Our senses face a constant barrage of information. Hence, understanding how our brain enables us to attend to relevant stimuli, while ignoring distractions, is of increasing biomedical importance. Recently, I discovered that the claustrum, a multi-sensory hub and recipient of extensive neuromodulatory input, enables resilience to distraction.
In my ERC project, I will explore the mechanisms underlying claustral mediation of resilience to distraction and develop novel approaches for assessing and modulating attention in mice, with implications for humans. Transgenic mouse models that I identified as enabling selective access to claustral neurons overcome its limiting anatomy, making the claustrum accessible to functional investigation. Using this novel genetic access, I obtained preliminary results strongly suggesting that the claustrum functions to filter distractions by adjusting cortical sensory gain.
My specific aims are: 1) To delineate the mechanisms whereby the claustrum achieves sensory gain control, by applying in-vivo cell-attached, multi-unit and fiber photometry recordings from claustral and cortical neurons during attention-demanding tasks. 2) To discriminate between the functions of the claustrum in multi-sensory integration and implementation of attention strategies, by employing multi-sensory behavioral paradigms while modulating claustral function. 3) To develop validated complementary physiological and behavioral protocols for adjusting claustral mediation of attention via neuromodulation.

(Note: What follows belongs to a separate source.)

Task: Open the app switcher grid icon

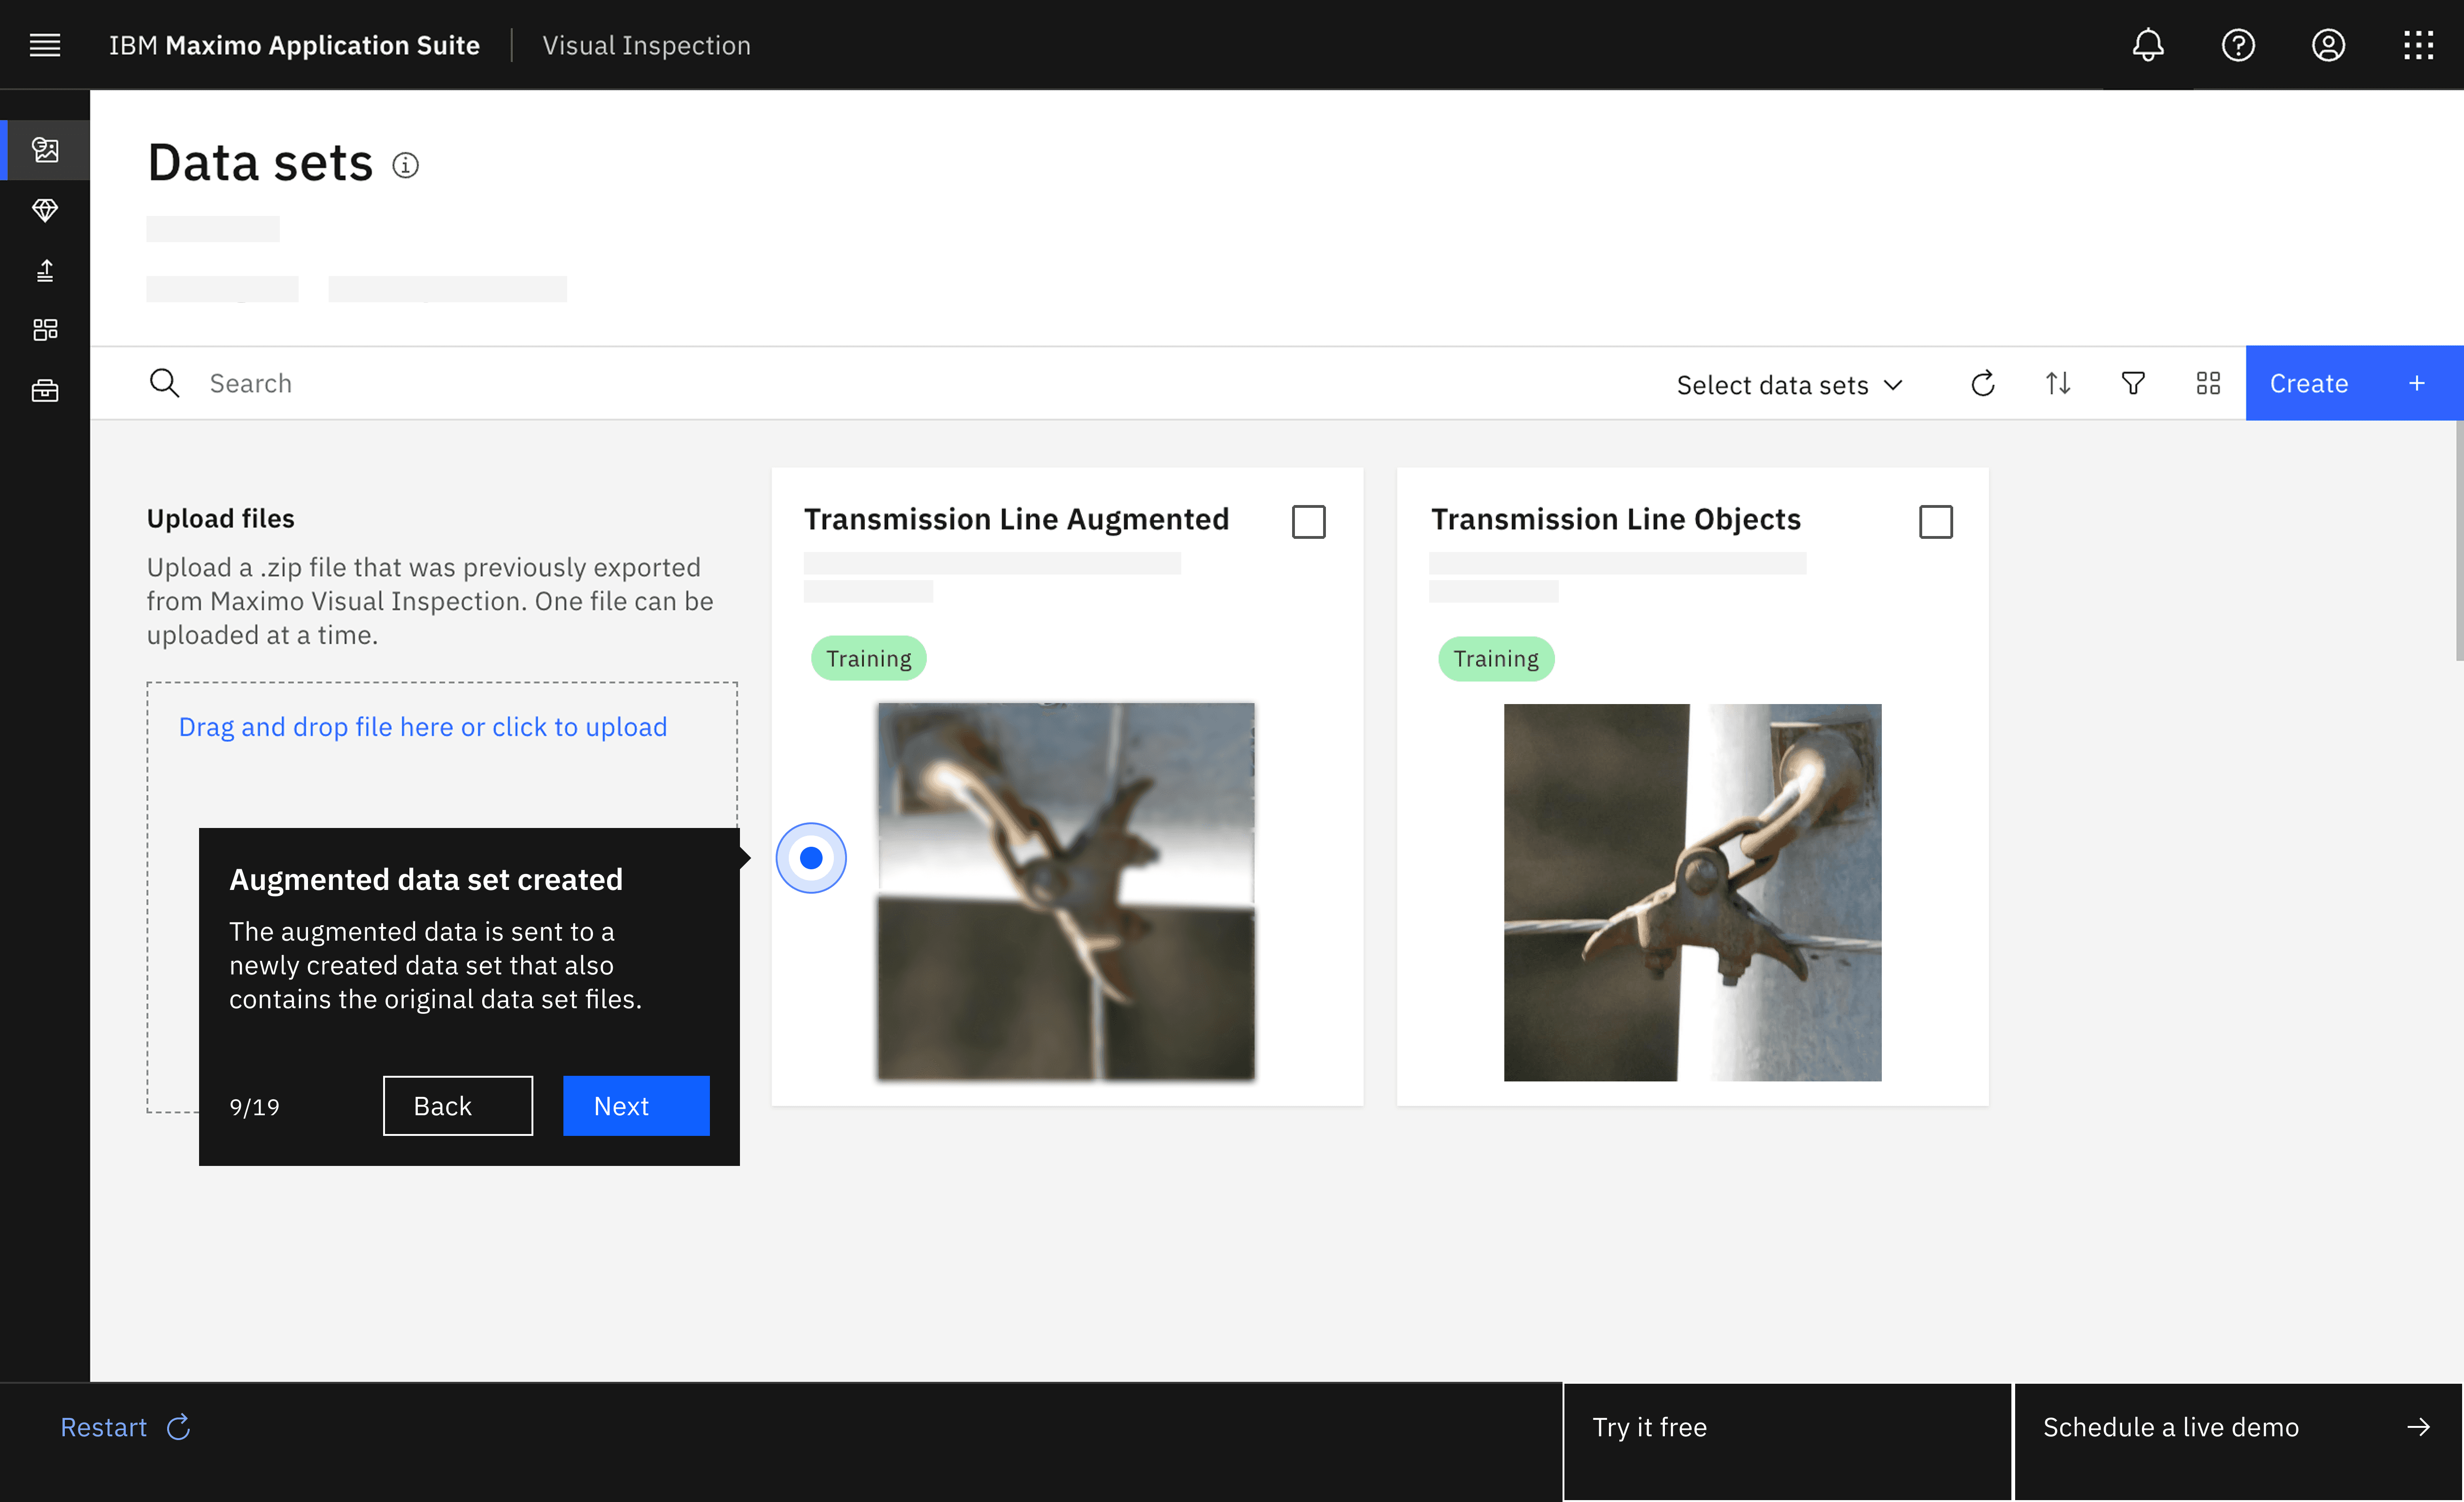Action: pos(2417,45)
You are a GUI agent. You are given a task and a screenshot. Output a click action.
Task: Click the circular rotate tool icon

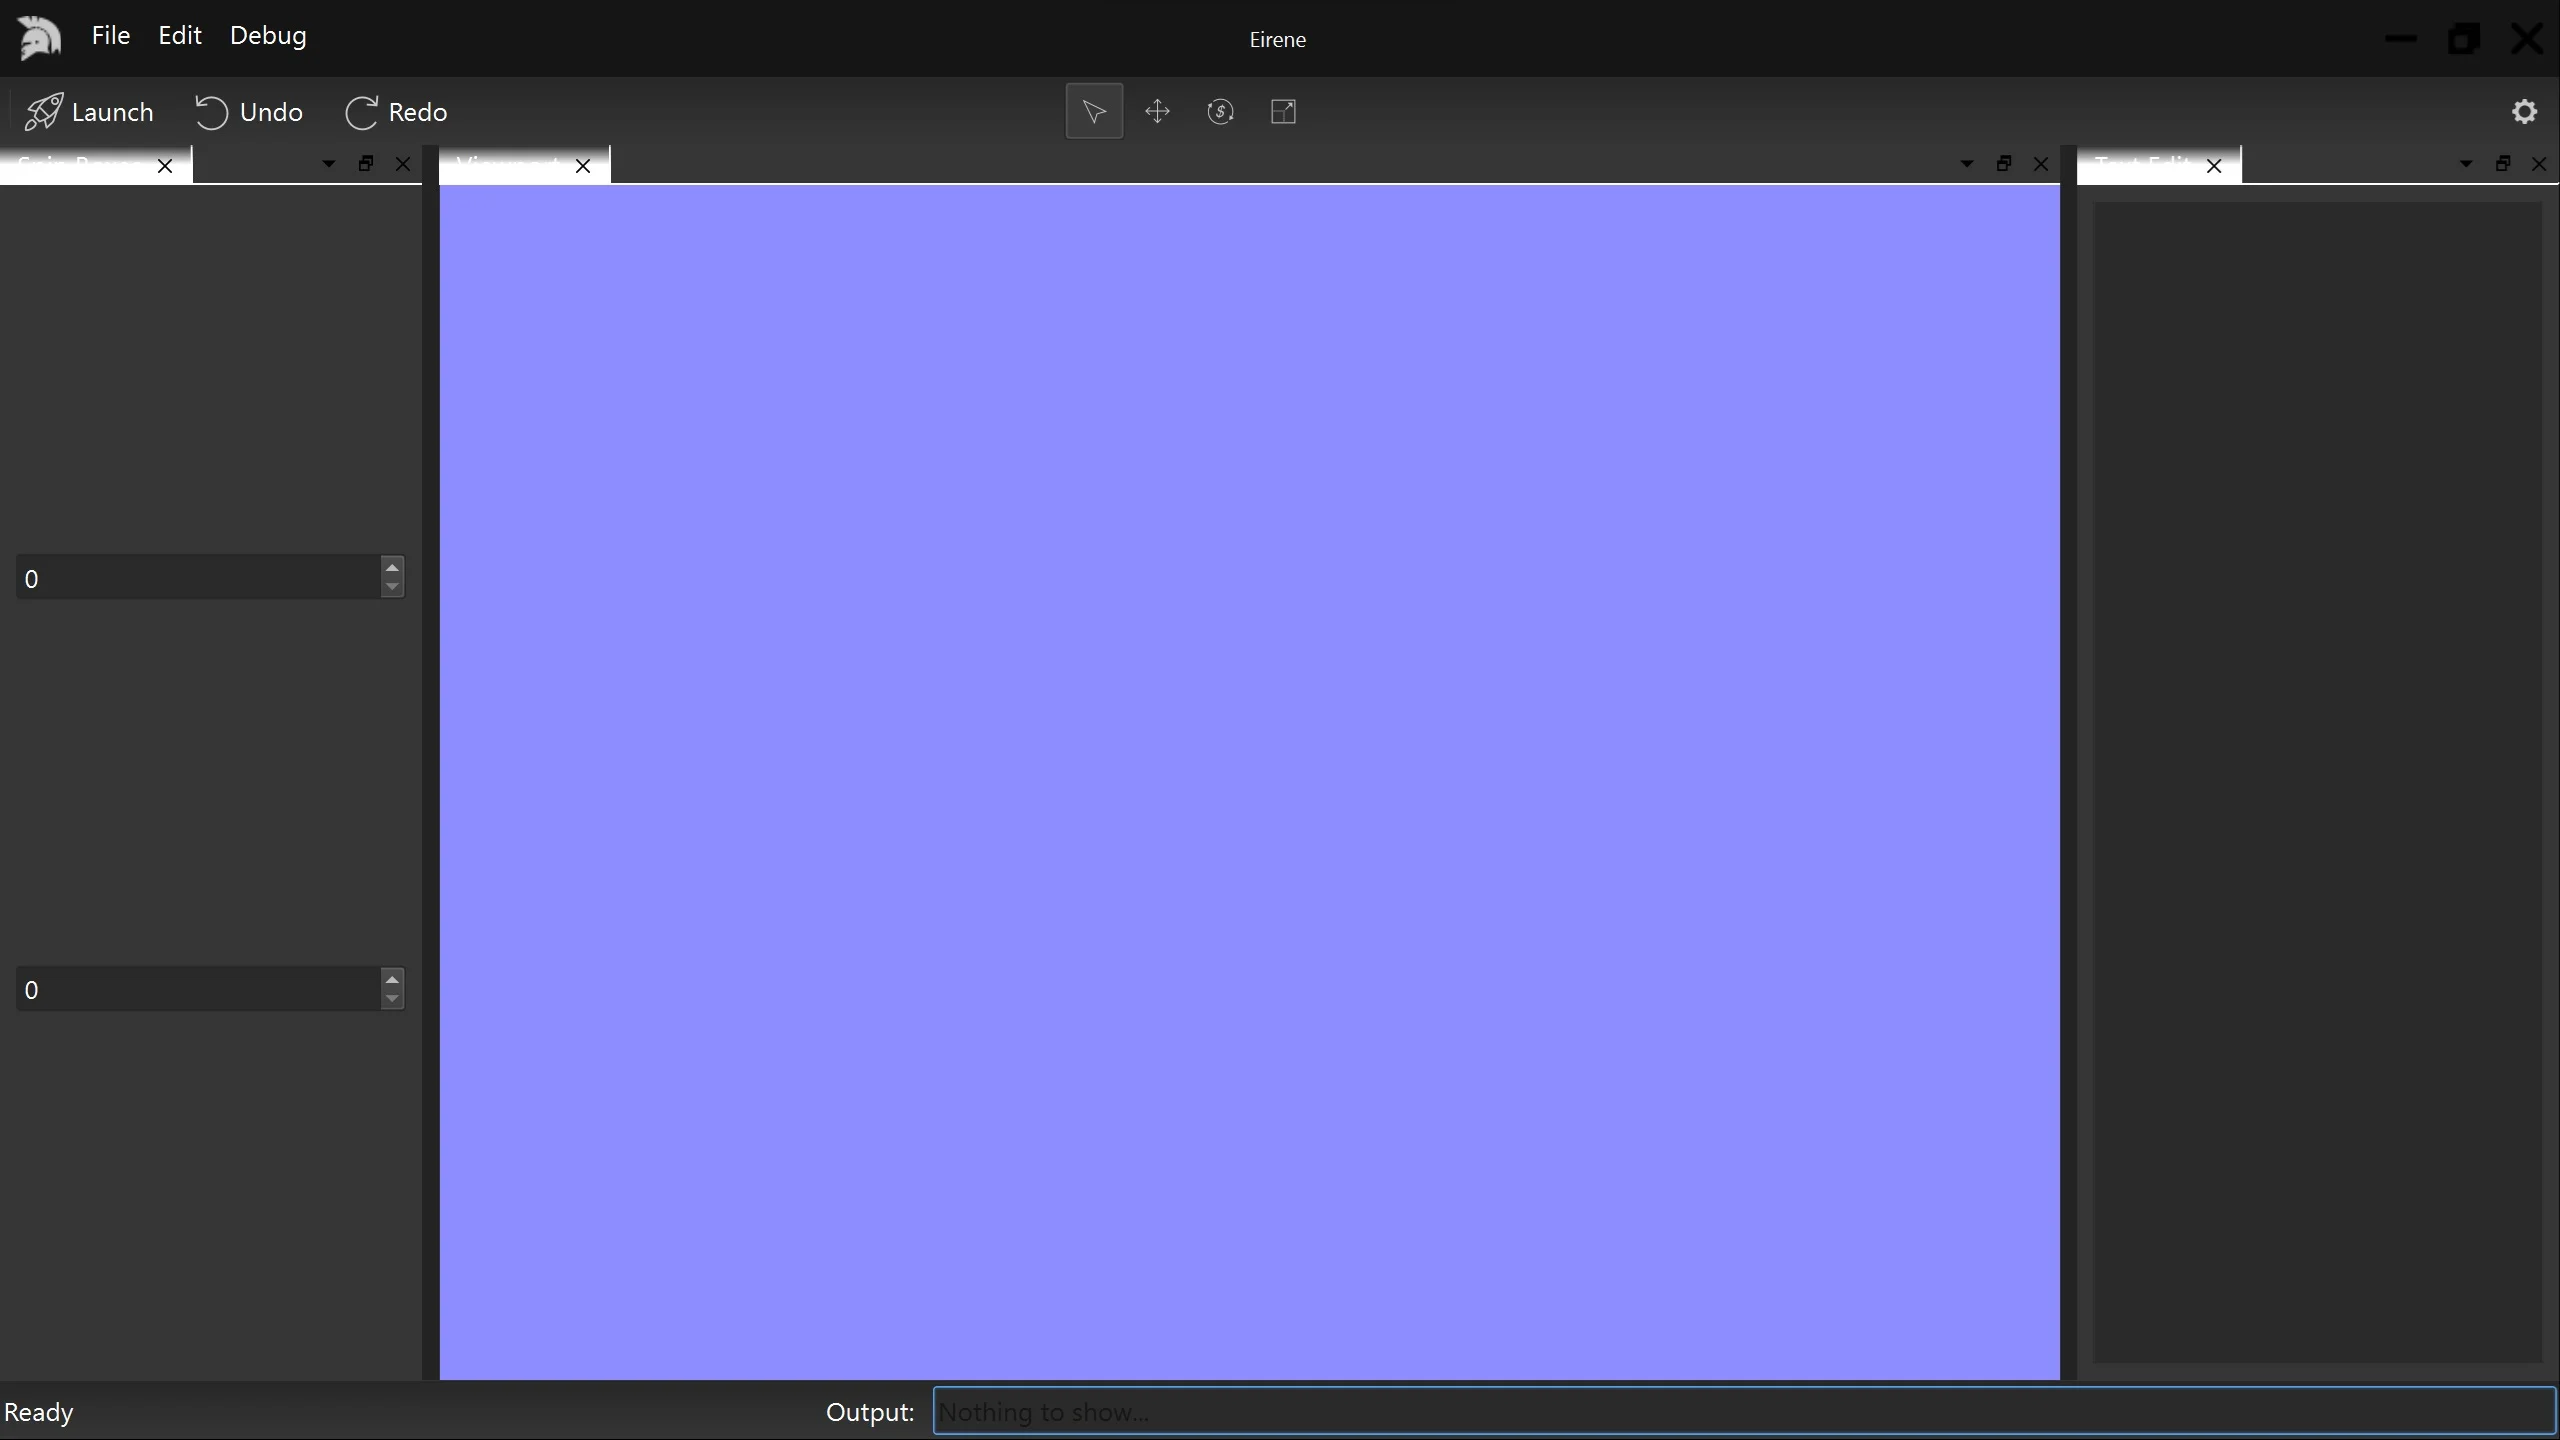pos(1220,111)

This study is unique in its focus and aims: it will provide a stringent neurophysiological framework for defining a key mechanism underlying cognitive concepts of attention, and establish a novel platform for studying the function of the claustrum and manipulating its activity. The project is designed to achieve breakthroughs of fundamental nature and potentially lead to diagnostic and therapeutic advances relevant to attention disorders.